### What is needed
The full listing below should be returned without a single change.

(Beginning of Data provided)

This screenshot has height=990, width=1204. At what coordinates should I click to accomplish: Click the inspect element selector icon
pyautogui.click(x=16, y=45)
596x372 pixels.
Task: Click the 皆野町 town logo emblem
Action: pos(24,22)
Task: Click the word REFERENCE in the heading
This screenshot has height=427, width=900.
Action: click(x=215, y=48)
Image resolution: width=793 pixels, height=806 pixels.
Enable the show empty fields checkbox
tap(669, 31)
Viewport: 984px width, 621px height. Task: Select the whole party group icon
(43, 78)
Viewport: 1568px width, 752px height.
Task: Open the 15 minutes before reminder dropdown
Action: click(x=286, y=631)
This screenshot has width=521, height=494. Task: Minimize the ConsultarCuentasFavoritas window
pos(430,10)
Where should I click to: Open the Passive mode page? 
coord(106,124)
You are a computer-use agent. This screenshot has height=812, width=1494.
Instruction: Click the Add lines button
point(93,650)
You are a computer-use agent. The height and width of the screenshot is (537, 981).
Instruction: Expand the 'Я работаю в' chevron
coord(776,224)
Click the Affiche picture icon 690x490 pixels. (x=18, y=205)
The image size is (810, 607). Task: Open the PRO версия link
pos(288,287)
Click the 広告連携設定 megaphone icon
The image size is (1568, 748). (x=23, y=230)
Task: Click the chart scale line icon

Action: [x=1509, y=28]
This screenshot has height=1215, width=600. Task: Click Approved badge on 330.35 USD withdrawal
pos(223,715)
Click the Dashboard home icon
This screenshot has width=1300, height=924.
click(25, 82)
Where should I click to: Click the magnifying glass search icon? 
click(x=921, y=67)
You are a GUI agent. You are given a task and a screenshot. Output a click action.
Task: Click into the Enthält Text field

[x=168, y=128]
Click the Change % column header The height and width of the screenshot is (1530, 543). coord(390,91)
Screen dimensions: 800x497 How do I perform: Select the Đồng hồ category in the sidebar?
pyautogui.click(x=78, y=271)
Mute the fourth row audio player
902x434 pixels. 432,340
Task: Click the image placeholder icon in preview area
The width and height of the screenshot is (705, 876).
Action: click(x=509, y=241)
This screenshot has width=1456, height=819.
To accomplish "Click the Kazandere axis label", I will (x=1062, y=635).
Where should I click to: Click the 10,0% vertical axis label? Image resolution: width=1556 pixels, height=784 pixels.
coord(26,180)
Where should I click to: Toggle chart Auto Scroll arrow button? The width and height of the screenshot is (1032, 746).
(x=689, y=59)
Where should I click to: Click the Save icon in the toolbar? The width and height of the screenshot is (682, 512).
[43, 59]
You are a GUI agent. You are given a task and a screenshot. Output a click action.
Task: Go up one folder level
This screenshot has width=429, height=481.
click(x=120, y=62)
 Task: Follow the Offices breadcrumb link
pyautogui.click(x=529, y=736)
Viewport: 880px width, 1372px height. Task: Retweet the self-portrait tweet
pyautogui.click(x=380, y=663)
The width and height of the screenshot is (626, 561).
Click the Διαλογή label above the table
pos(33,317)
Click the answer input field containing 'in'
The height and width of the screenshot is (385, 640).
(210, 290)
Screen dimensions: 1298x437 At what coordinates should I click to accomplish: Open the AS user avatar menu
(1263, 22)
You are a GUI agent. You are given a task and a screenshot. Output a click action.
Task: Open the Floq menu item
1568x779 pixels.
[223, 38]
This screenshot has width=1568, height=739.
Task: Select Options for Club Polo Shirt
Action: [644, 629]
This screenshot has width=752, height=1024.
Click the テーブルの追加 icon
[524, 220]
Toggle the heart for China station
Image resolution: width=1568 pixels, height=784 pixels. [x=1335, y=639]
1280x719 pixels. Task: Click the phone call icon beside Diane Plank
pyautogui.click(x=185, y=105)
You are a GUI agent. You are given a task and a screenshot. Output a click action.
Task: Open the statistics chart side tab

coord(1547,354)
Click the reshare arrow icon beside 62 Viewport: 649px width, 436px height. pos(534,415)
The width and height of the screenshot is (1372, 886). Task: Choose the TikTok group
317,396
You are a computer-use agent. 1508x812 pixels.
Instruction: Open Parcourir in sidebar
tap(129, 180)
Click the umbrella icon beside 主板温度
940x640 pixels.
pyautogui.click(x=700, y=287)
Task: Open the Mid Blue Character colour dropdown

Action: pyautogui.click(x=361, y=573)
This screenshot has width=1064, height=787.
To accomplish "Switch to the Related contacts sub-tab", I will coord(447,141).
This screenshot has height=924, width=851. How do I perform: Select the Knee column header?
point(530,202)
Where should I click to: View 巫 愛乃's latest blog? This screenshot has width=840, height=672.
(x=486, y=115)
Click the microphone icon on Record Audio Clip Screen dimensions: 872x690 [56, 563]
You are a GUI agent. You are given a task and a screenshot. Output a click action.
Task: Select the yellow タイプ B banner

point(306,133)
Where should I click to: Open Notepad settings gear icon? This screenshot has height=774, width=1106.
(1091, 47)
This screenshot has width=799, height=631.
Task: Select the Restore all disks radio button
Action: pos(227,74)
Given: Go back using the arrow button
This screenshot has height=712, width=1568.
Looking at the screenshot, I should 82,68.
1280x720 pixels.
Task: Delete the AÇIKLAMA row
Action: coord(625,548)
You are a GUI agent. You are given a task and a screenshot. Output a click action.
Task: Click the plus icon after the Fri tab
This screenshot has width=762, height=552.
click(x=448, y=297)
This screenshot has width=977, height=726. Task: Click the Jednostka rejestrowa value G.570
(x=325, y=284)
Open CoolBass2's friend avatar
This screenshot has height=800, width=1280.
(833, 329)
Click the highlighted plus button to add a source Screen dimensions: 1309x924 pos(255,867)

(End of Data provided)

### Solution below
This screenshot has height=990, width=1204. At what coordinates should I click to accomplish: Click the inspect element selector icon
pyautogui.click(x=16, y=45)
596x372 pixels.
Task: Click the 皆野町 town logo emblem
Action: pos(24,22)
Task: Click the word REFERENCE in the heading
This screenshot has height=427, width=900.
Action: click(x=215, y=48)
Image resolution: width=793 pixels, height=806 pixels.
Enable the show empty fields checkbox
tap(669, 31)
Viewport: 984px width, 621px height. Task: Select the whole party group icon
(43, 78)
Viewport: 1568px width, 752px height.
Task: Open the 15 minutes before reminder dropdown
Action: click(x=286, y=631)
This screenshot has width=521, height=494. Task: Minimize the ConsultarCuentasFavoritas window
pos(430,10)
Where should I click to: Open the Passive mode page? 
coord(106,124)
You are a computer-use agent. This screenshot has height=812, width=1494.
Instruction: Click the Add lines button
point(93,650)
You are a computer-use agent. The height and width of the screenshot is (537, 981).
Instruction: Expand the 'Я работаю в' chevron
coord(776,224)
Click the Affiche picture icon 690x490 pixels. (x=18, y=205)
The image size is (810, 607). Task: Open the PRO версия link
pos(288,287)
Click the 広告連携設定 megaphone icon
The image size is (1568, 748). (x=23, y=230)
Task: Click the chart scale line icon

Action: [x=1509, y=28]
This screenshot has height=1215, width=600. Task: Click Approved badge on 330.35 USD withdrawal
pos(223,715)
Click the Dashboard home icon
This screenshot has width=1300, height=924.
click(25, 82)
Where should I click to: Click the magnifying glass search icon? 
click(x=921, y=67)
You are a GUI agent. You are given a task and a screenshot. Output a click action.
Task: Click into the Enthält Text field

[x=168, y=128]
Click the Change % column header The height and width of the screenshot is (1530, 543). coord(390,91)
Screen dimensions: 800x497 How do I perform: Select the Đồng hồ category in the sidebar?
pyautogui.click(x=78, y=271)
Mute the fourth row audio player
902x434 pixels. 432,340
Task: Click the image placeholder icon in preview area
The width and height of the screenshot is (705, 876).
Action: click(x=509, y=241)
This screenshot has width=1456, height=819.
To accomplish "Click the Kazandere axis label", I will (x=1062, y=635).
Where should I click to: Click the 10,0% vertical axis label? Image resolution: width=1556 pixels, height=784 pixels.
coord(26,180)
Where should I click to: Toggle chart Auto Scroll arrow button? The width and height of the screenshot is (1032, 746).
(x=689, y=59)
Where should I click to: Click the Save icon in the toolbar? The width and height of the screenshot is (682, 512).
[43, 59]
You are a GUI agent. You are given a task and a screenshot. Output a click action.
Task: Go up one folder level
This screenshot has width=429, height=481.
click(x=120, y=62)
 Task: Follow the Offices breadcrumb link
pyautogui.click(x=529, y=736)
Viewport: 880px width, 1372px height. Task: Retweet the self-portrait tweet
pyautogui.click(x=380, y=663)
The width and height of the screenshot is (626, 561).
Click the Διαλογή label above the table
pos(33,317)
Click the answer input field containing 'in'
The height and width of the screenshot is (385, 640).
(210, 290)
Screen dimensions: 1298x437 At what coordinates should I click to accomplish: Open the AS user avatar menu
(1263, 22)
You are a GUI agent. You are given a task and a screenshot. Output a click action.
Task: Open the Floq menu item
1568x779 pixels.
[223, 38]
This screenshot has width=1568, height=739.
Task: Select Options for Club Polo Shirt
Action: [644, 629]
This screenshot has width=752, height=1024.
Click the テーブルの追加 icon
[524, 220]
Toggle the heart for China station
Image resolution: width=1568 pixels, height=784 pixels. [x=1335, y=639]
1280x719 pixels. Task: Click the phone call icon beside Diane Plank
pyautogui.click(x=185, y=105)
You are a GUI agent. You are given a task and a screenshot. Output a click action.
Task: Open the statistics chart side tab

coord(1547,354)
Click the reshare arrow icon beside 62 Viewport: 649px width, 436px height. pos(534,415)
The width and height of the screenshot is (1372, 886). Task: Choose the TikTok group
317,396
You are a computer-use agent. 1508x812 pixels.
Instruction: Open Parcourir in sidebar
tap(129, 180)
Click the umbrella icon beside 主板温度
940x640 pixels.
pyautogui.click(x=700, y=287)
Task: Open the Mid Blue Character colour dropdown

Action: pyautogui.click(x=361, y=573)
This screenshot has width=1064, height=787.
To accomplish "Switch to the Related contacts sub-tab", I will coord(447,141).
This screenshot has height=924, width=851. How do I perform: Select the Knee column header?
point(530,202)
Where should I click to: View 巫 愛乃's latest blog? This screenshot has width=840, height=672.
(x=486, y=115)
Click the microphone icon on Record Audio Clip Screen dimensions: 872x690 [56, 563]
You are a GUI agent. You are given a task and a screenshot. Output a click action.
Task: Select the yellow タイプ B banner

point(306,133)
Where should I click to: Open Notepad settings gear icon? This screenshot has height=774, width=1106.
(1091, 47)
This screenshot has width=799, height=631.
Task: Select the Restore all disks radio button
Action: pos(227,74)
Given: Go back using the arrow button
This screenshot has height=712, width=1568.
Looking at the screenshot, I should 82,68.
1280x720 pixels.
Task: Delete the AÇIKLAMA row
Action: coord(625,548)
You are a GUI agent. You are given a task and a screenshot. Output a click action.
Task: Click the plus icon after the Fri tab
This screenshot has width=762, height=552.
click(x=448, y=297)
This screenshot has width=977, height=726. Task: Click the Jednostka rejestrowa value G.570
(x=325, y=284)
Open CoolBass2's friend avatar
This screenshot has height=800, width=1280.
(833, 329)
Click the highlighted plus button to add a source Screen dimensions: 1309x924 pos(255,867)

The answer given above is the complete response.